(Extracted records)
####
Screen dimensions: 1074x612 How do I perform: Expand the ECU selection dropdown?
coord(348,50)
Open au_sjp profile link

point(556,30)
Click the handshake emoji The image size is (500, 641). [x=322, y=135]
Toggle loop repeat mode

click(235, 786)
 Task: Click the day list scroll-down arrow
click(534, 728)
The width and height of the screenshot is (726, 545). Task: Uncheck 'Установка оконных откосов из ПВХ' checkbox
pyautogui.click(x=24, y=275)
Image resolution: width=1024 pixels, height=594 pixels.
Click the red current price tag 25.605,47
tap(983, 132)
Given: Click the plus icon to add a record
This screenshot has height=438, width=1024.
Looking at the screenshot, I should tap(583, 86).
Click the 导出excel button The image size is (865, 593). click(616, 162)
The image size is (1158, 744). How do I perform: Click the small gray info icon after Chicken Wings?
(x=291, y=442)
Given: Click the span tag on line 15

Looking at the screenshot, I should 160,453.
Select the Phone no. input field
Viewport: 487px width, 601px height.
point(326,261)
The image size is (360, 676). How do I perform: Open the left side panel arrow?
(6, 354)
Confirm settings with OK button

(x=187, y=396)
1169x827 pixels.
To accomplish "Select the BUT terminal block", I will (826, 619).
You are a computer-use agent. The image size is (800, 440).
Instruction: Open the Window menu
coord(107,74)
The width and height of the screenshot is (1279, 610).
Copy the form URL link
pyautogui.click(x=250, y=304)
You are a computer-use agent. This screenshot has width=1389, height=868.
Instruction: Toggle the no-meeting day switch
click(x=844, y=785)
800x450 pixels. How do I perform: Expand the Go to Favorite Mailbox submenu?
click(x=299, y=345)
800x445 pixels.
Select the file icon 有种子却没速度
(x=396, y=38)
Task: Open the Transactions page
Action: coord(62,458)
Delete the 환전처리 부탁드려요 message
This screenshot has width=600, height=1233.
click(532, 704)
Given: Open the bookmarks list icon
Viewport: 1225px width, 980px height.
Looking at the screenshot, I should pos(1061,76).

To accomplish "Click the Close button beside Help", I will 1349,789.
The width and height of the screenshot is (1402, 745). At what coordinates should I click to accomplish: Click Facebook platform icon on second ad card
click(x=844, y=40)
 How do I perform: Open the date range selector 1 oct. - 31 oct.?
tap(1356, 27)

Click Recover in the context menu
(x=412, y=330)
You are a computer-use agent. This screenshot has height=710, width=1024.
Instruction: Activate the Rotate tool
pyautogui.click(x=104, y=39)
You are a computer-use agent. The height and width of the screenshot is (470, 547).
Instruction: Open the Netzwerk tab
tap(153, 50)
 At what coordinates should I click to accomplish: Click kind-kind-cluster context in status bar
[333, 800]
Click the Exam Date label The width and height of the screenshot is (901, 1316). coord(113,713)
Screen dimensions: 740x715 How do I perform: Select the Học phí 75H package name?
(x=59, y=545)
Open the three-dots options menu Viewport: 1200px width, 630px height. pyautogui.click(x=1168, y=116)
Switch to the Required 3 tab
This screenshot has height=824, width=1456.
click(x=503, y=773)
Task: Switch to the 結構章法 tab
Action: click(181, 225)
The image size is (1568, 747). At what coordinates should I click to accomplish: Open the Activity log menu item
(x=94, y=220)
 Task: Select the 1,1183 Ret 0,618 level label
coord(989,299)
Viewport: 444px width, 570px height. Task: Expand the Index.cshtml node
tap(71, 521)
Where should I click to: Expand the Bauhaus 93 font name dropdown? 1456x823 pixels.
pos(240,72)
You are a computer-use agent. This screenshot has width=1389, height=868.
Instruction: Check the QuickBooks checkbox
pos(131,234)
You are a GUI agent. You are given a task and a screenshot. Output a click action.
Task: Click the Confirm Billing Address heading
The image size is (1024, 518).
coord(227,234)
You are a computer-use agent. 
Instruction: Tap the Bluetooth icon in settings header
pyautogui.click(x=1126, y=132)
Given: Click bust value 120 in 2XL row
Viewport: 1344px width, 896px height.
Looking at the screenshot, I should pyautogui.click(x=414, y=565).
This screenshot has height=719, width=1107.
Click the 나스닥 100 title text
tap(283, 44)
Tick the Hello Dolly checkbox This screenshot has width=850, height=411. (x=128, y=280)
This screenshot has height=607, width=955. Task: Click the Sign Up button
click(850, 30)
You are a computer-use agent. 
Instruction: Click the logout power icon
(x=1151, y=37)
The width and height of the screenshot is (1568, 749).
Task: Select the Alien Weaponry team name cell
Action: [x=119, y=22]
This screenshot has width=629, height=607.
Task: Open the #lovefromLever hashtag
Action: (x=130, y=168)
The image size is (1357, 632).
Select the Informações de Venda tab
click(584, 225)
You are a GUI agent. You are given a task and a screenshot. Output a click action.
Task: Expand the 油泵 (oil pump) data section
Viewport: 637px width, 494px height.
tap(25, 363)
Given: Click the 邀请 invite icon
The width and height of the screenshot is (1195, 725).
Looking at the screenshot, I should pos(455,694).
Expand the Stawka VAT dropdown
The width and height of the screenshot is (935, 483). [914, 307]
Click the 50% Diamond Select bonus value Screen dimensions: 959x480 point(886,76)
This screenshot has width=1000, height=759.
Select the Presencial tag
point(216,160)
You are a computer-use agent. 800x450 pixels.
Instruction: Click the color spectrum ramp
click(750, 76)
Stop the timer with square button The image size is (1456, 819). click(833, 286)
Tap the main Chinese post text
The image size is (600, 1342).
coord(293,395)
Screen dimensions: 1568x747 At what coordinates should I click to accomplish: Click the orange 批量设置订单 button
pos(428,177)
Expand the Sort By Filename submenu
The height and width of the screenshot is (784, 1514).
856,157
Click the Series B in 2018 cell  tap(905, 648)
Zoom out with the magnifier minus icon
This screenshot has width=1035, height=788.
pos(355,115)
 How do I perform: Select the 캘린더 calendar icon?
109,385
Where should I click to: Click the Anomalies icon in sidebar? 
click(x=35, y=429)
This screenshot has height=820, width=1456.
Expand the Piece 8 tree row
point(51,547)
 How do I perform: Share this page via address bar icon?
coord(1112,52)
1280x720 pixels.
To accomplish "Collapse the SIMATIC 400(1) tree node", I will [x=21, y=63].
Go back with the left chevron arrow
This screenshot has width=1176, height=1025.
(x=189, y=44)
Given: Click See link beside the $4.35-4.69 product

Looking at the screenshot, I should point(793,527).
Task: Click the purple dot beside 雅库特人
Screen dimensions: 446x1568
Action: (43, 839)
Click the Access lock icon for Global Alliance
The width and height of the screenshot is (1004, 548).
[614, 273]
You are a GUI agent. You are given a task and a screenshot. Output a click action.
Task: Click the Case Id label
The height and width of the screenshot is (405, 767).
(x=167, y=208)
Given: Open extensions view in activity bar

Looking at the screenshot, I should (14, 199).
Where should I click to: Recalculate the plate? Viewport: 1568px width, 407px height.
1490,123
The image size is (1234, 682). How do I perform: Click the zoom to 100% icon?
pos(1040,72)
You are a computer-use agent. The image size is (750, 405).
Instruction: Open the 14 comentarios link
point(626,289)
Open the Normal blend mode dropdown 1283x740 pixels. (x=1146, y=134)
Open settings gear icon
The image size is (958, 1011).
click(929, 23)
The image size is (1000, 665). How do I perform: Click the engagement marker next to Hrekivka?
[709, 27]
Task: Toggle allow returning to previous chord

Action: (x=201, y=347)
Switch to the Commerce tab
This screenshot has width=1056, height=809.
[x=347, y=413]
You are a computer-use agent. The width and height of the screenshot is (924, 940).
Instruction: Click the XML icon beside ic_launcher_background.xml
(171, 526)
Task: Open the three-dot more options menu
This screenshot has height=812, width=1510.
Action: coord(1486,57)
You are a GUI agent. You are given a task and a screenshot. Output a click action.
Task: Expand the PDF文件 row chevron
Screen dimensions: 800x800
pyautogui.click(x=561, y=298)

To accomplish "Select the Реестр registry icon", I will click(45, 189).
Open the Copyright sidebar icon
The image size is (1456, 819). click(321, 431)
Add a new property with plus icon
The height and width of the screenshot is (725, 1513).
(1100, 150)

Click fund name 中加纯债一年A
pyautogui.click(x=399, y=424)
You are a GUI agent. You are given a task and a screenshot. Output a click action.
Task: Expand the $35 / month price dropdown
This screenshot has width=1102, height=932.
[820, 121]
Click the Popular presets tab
####
Directions for this task -
Revise the records, beginning at the line that has "Task: Toggle allow" and stopping after the line that has "[x=347, y=413]". Change "Commerce" to "Settings" and leave everything else in those lines untouched.

Response -
Task: Toggle allow returning to previous chord

Action: (x=201, y=347)
Switch to the Settings tab
This screenshot has width=1056, height=809.
[x=347, y=413]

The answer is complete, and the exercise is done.